The arrival of Chey Dunkley at Wigan certainly has the fans talking. Some initially thought of him as a squad player, but is a player who played over 50 games last season likely to be merely warming the bench?
Dunkley was usually employed on the right hand side of central defence at Oxford, with ex-Plymouth defender Curtis Nelson on the left. Craig Morgan too is more of a right sided central defender, as is Jack Hendry. Last season the position on the left side of Wigan’s defence was usually taken up by the left footed Dan Burn, with Jake Buxton also able to perform comfortably there. Burn was excellent last season and that, together with a wealth of experience in the second tier, could make him a prime target for Championship clubs. It has already been rumoured that Burton Albion want Buxton to return there eight years since he left to go to join Nigel Clough at Derby County. With Clough now at Burton and the player’s salary being a factor, Latics might well release the 32 year old.
We have had mixed messages from David Sharpe in recent weeks about keeping the nucleus of last season’s squad together. However, David Perkins has since signed an extended contract for another year. It could be viewed as a gamble, since Perkins is now 35 and had injury problems last season. However, the experience of players like Perkins and Morgan will be important if Paul Cook decides to build for the future by putting the accent on youth as far as new signings are concerned. Latics have also been linked with Remy Streete, a 22 year old central defender from Port Vale, a free agent.
There has been no news from the club about an agreement with Wigan-born Jordan Flores over a new contract. The new Wigan Athletic website was put up yesterday, but Flores did not appear with the other names in the first team squad.

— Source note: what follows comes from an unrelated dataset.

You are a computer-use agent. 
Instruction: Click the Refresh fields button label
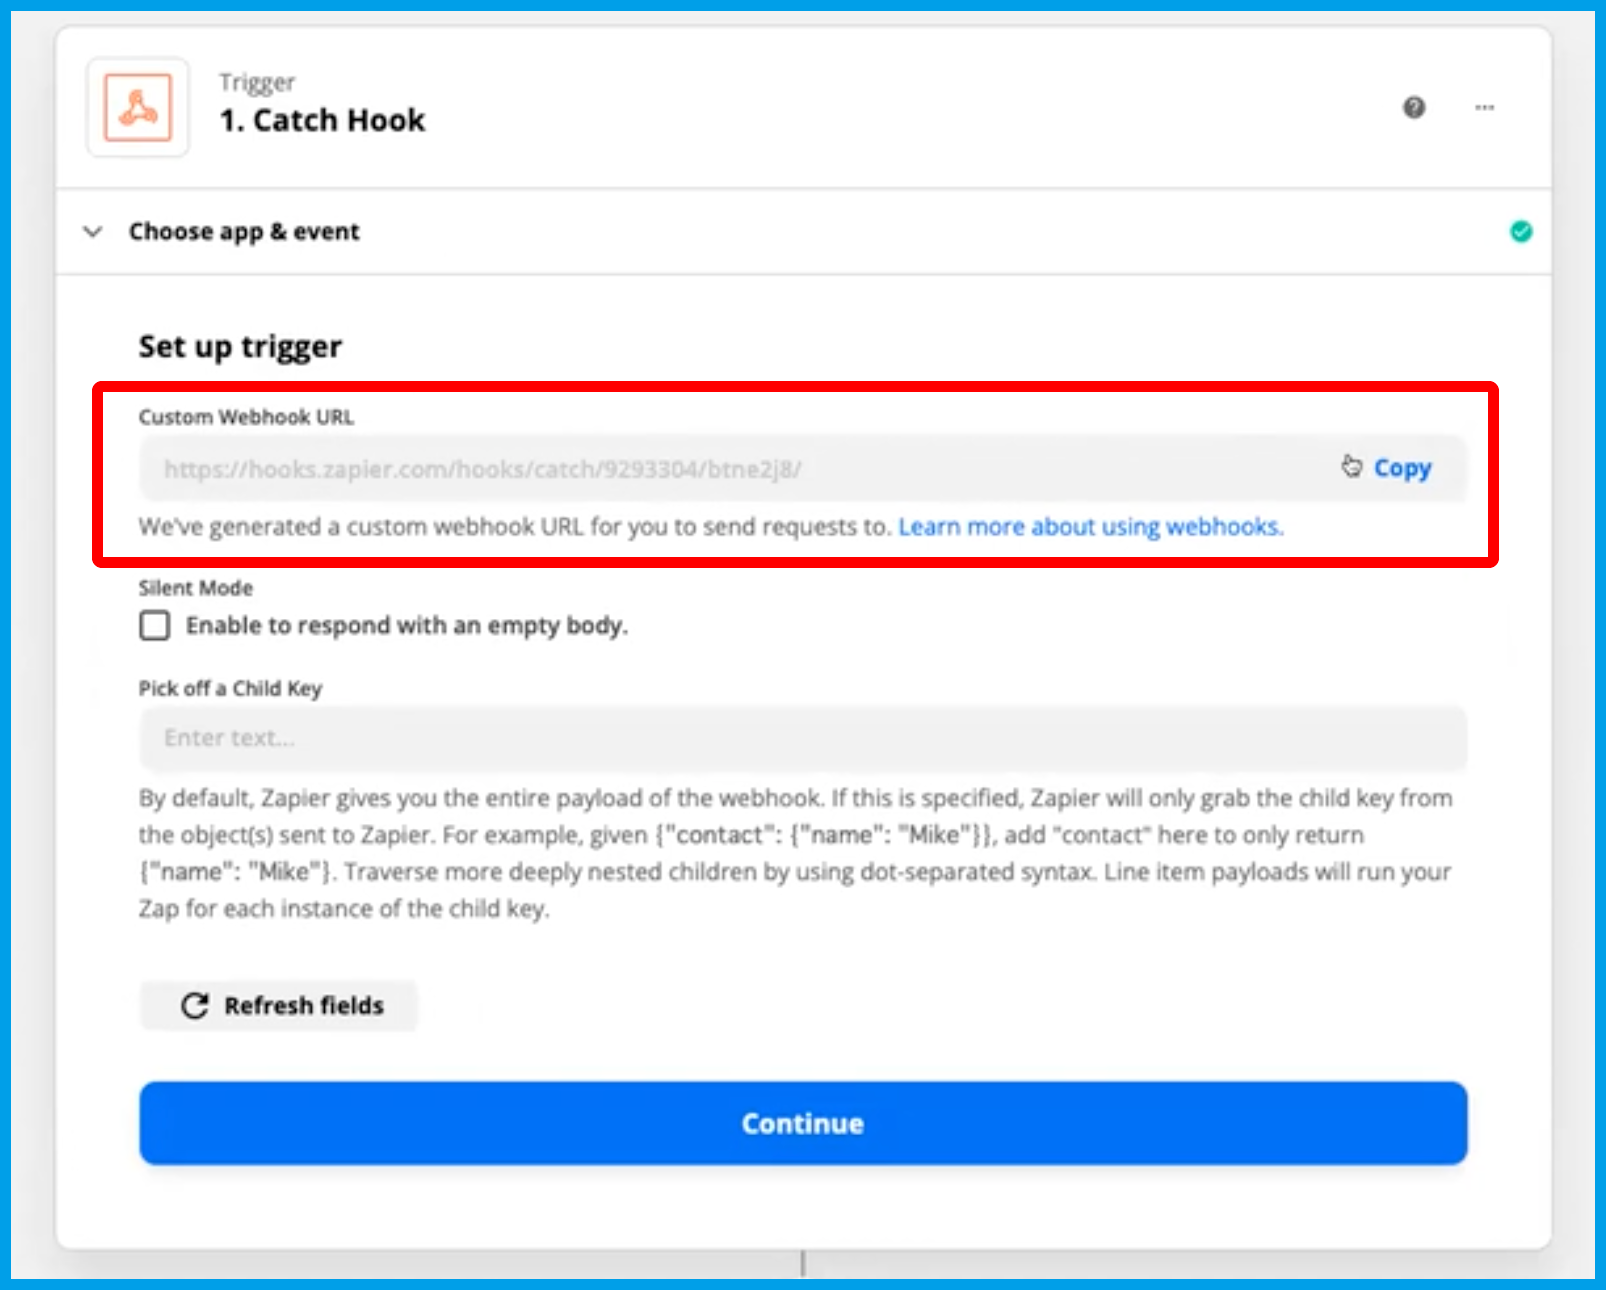tap(304, 1005)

Yesterday we published fan views on Chey Dunkley, but since then we received another one through the fan site Yellow Army (www.yellowarmy.co.uk). We have Thom Airs to thank for his comments below:
Chey was signed from Kidderminister Harriers and was very raw when he arrived. However, under the guidance of Michael Appleton he quickly became one of our key players.

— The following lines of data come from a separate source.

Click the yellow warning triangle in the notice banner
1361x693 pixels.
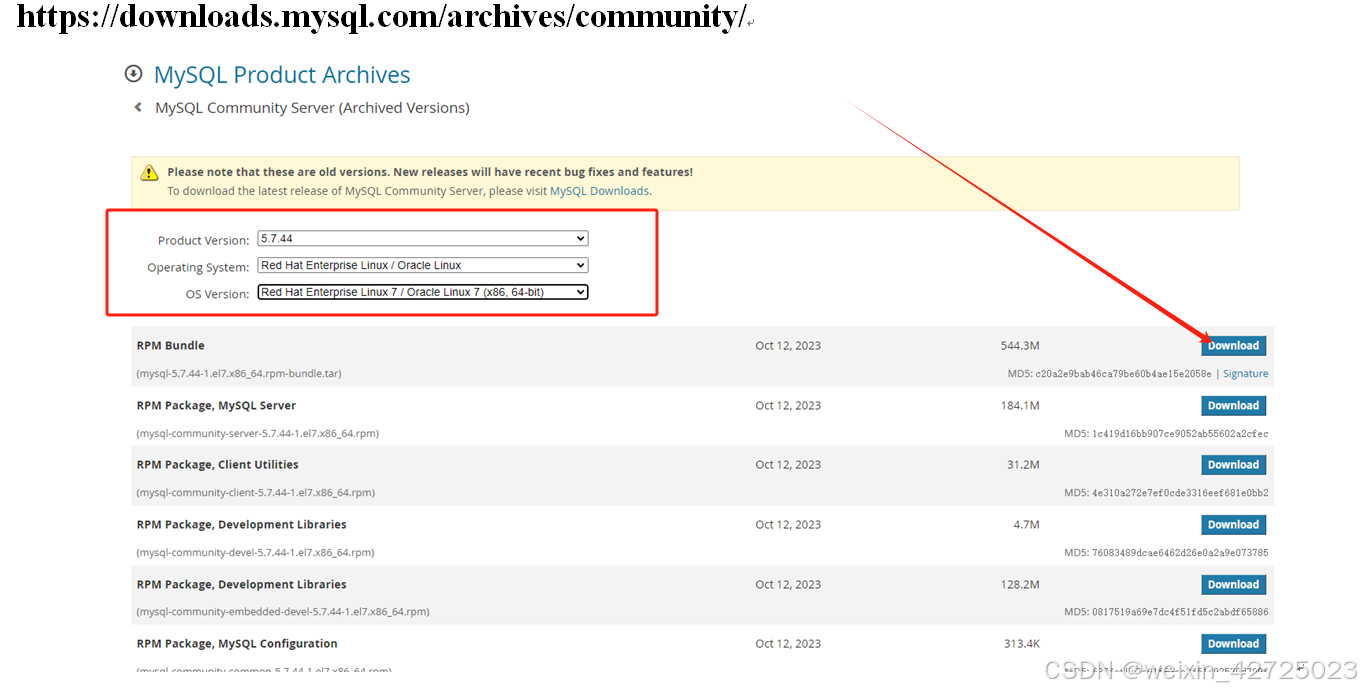[148, 171]
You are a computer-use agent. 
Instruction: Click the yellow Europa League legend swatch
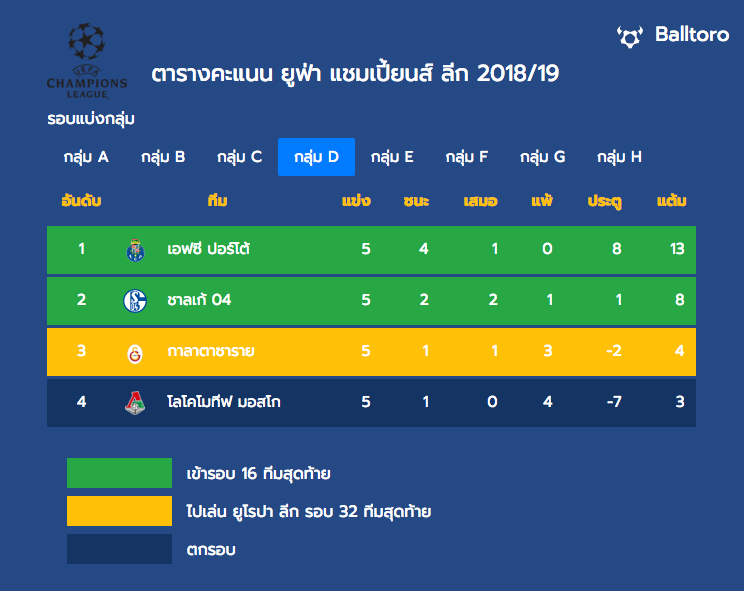pos(120,511)
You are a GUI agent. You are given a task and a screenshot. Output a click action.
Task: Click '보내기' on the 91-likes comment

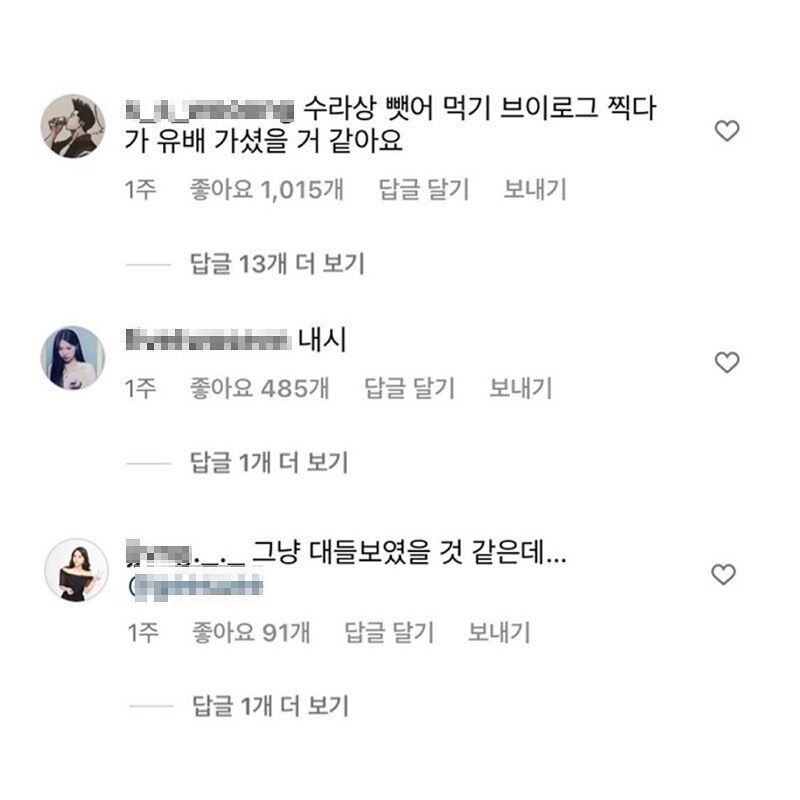pos(499,632)
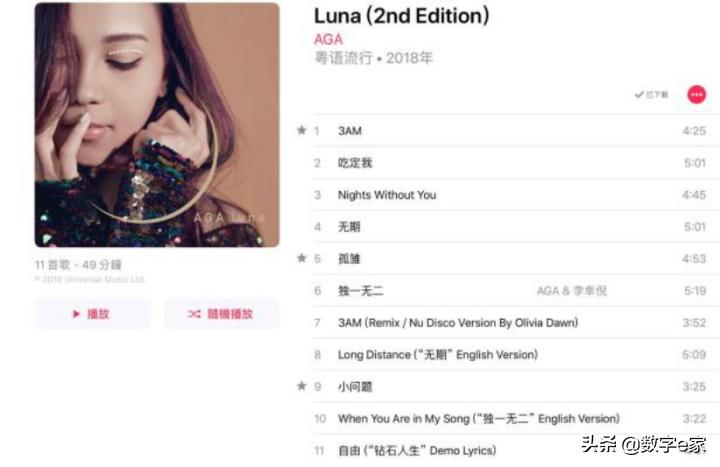Select the 3AM Remix Nu Disco Version track

point(510,322)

He is athletic, brave and very good in the air. For a long time our attacking corner routine revolved around trying to tee up one of his bullet headers. He was slightly unlucky not to have scored more goals from attacking set pieces.
Off the pitch he’s clearly intelligent, hard working and very driven to improve.
That said, he’s not an elegant ball-playing defender. His distribution and control can let him down at crucial moments.
I think almost every Oxford fan would’ve preferred to keep him, but he was obviously intent on leaving for reasons that aren’t entirely clear.